The Family Research Council gave football star and Baptist preacher Reggie White its Family, Faith and Freedom Award in May. White’s earlier speech to the Wisconsin state legislature, in which he made his much-publicized antigay remarks, went over very well with the antigay FRC. But in accepting the Award, White tried to put his own position in perspective: “I have guys in our locker room who are just as wicked as any gay guy could ever be.”

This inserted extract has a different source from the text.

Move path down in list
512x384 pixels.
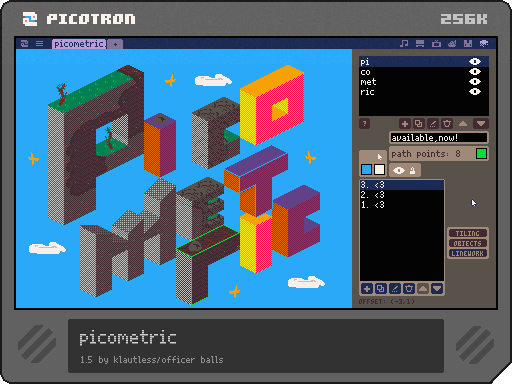coord(437,289)
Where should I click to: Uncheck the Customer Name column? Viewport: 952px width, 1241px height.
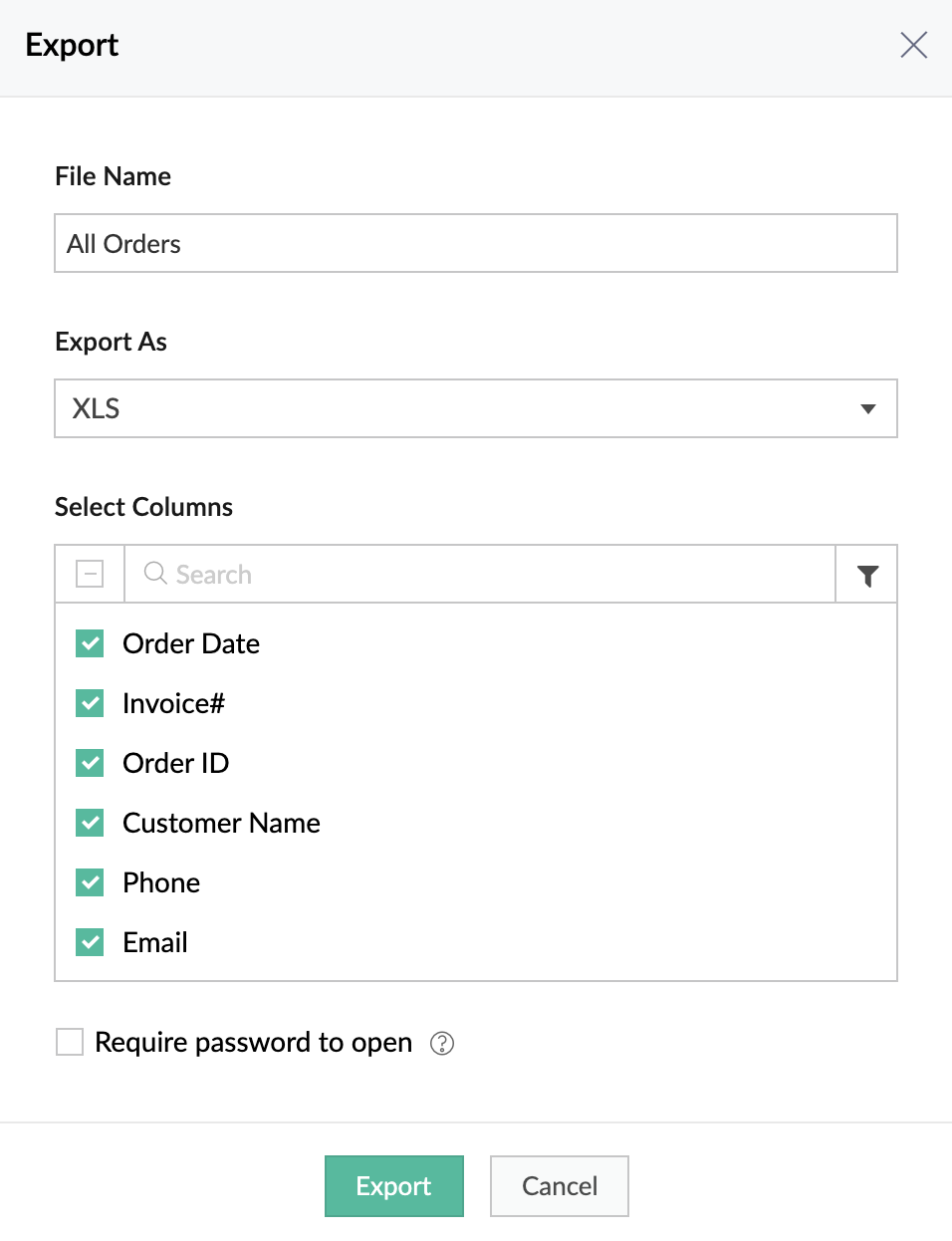90,823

A celibate gay Christian Reformed minister’s credentials were dropped by the denomination’s Classis Grand Rapids East in May. Jim Lucas, who publicly acknowledged his homosexual orientation in a talk at Calvin College in 1992, has been removed from his ministry to gay church members because he is now questioning the denomination’s condemnation of committed, monogamous same-sex unions. A church official says: “We love Jim as a brother in Christ; we want to support Jim in his Christian walk, but [he would be] encouraging relationships that are not in accord with the guidelines of the 1973 synodical report on homosexuality.” Lucas replies: “Where is the action to show the concern and love for homosexual persons that the 1973 synodical report asks for?” He is quoted in the denomination’s magazine, The Banner, as telling gays in the CRC: though the church is “rejecting you and shaming you, remember God does not reject you but loves you very much.”

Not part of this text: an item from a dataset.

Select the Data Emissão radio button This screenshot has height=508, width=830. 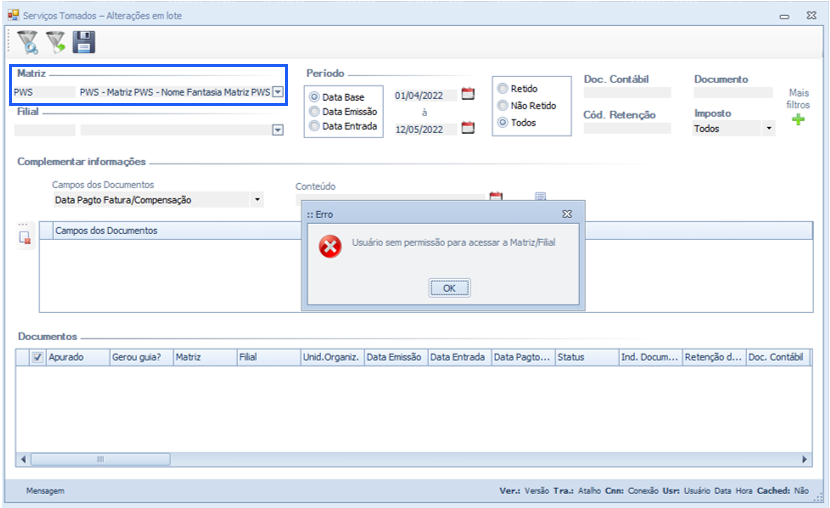tap(315, 112)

Antigay pastoral care professor Melvin Hugen has retired from Calvin Theological Seminary. The Christian Reformed school has hired Ronald Nydam of Denver to replace him. Asked how he would respond to a senior seminarian who told him he was gay, Nydam replied: “I have a 17-year-old student who tried to kill himself three times because he couldn’t reconcile his sexuality and his faith, so there is a seriousness with which we have to conduct our discussions.”

New York City’s Republican mayor, Rudolph Giuliani, together with the City Council, passed a historic gay civil rights bill by which the registered domestic partners of gay men and lesbians will receive the same benefits as spouses in future contracts with unions of city workers, visitation rights in city hospitals, and bereavement leave. The vote was 39 to 7 with one abstention. In reaction, New York’s Roman Catholic head, John Cardinal O’Connor, lambasted the provisions from the pulpit of St. Patrick’s Cathedral and in the newspaper of the archdiocese. A group of Hasidic rabbis protested with candles and rams’ horns in front of City Hall. Carrying placards reading “Remember the Fate of Sodom” and “An Abomination unto the Lord,” the rabbis invoked what they said was a “biblical curse” on all who had promoted or supported the bill.

The Salvation Army in San Francisco has elected to forgo $3.5-million in city contracts to provide services to the poor rather than abide by the city’s law that protects domestic partners of lesbians and gay men. The law “conflict[s] with our basic theological position,” according to the Salvation Army’s Richard Love. The Roman Catholic archdiocese had already reached a compromise with the city, agreeing to provide “spousal equivalent” benefits instead of “domestic-partner” benefits.

The newly-elected moderator of the Presbyterian Church (USA) says “We need some breathing space, to pause for a while,” in the long discussion of human sexuality and gay/lesbian issues in the 2.7-million member church. Both he and the runner-up for moderator favored such a moratorium.

AND FINALLY:

Pat Robertson has criticized the city of Orlando for flying banners to welcome tourists to Gay Days: “I would warn Orlando that you’re in the way of some serious hurricanes, and I don’t think I’d be waving those flags in God’s face if I were you.” He later said the same thing about the fires that broke out in Florida. Robertson went on to warn: “A condition like this will bring about the destruction of your nation. It’ll bring terrorist bombs; it’ll bring earthquakes, tornadoes and possibly a meteor!”